# Material for the task:
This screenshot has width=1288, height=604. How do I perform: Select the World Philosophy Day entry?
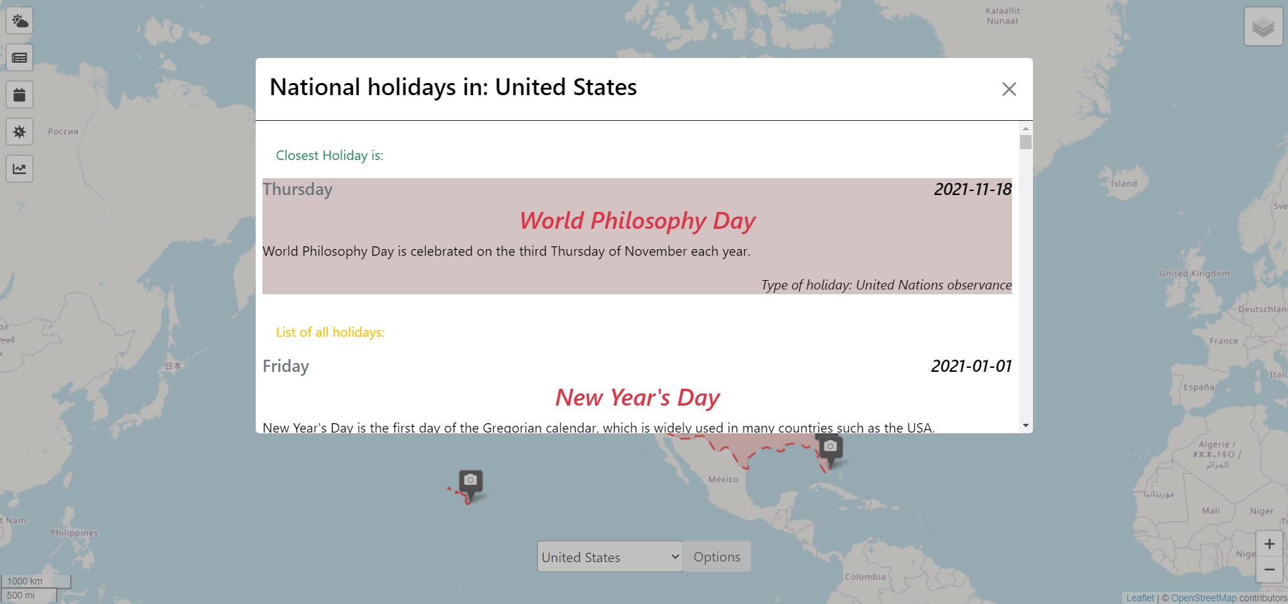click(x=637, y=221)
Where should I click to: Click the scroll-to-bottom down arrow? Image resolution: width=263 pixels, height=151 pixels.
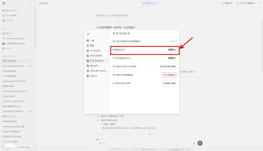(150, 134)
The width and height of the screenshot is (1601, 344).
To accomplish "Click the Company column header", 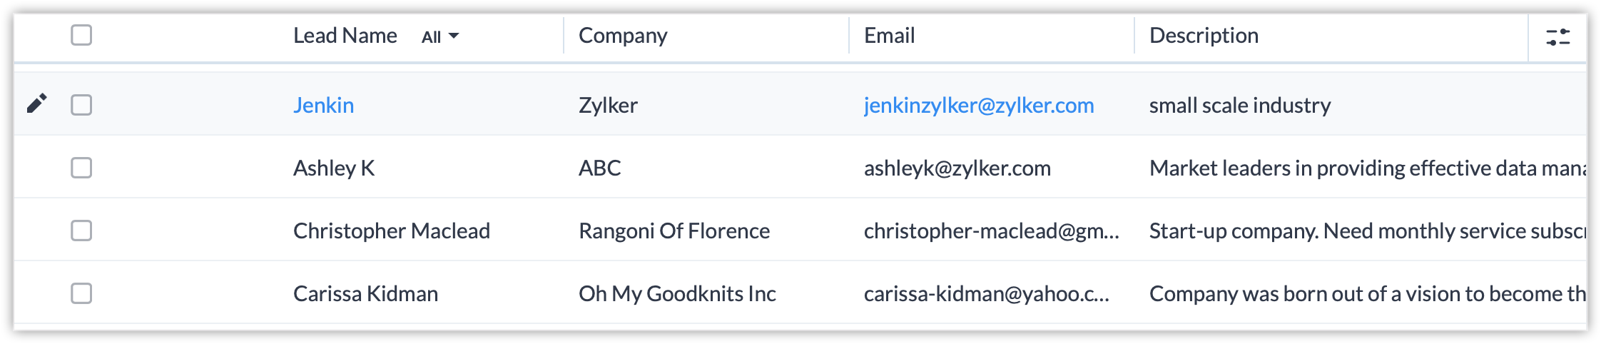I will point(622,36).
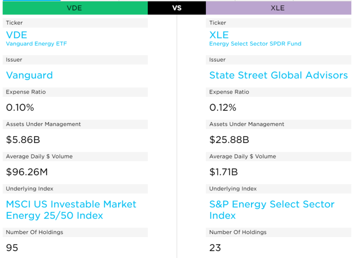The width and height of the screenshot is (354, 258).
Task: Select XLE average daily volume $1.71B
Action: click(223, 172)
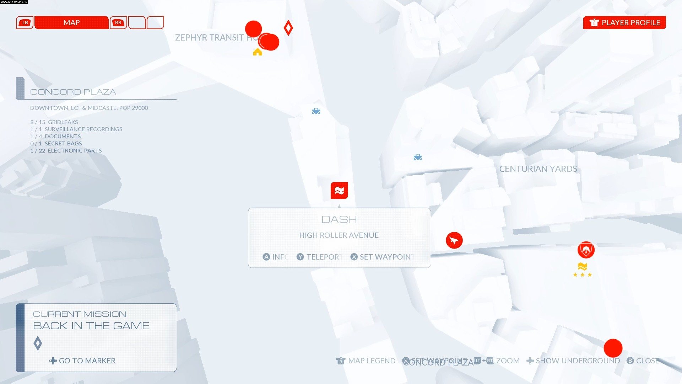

# Activity:
Give back an exact repeat of the lines from the top of the data through the line that holds "The width and height of the screenshot is (1601, 344).", both included, and omit pictures.

# Exercise output:
This screenshot has width=1288, height=604. How do I perform: Select the World Philosophy Day entry?
click(x=637, y=221)
Where should I click to: Click the scroll-to-bottom down arrow? Image resolution: width=263 pixels, height=151 pixels.
(150, 134)
The width and height of the screenshot is (1601, 344).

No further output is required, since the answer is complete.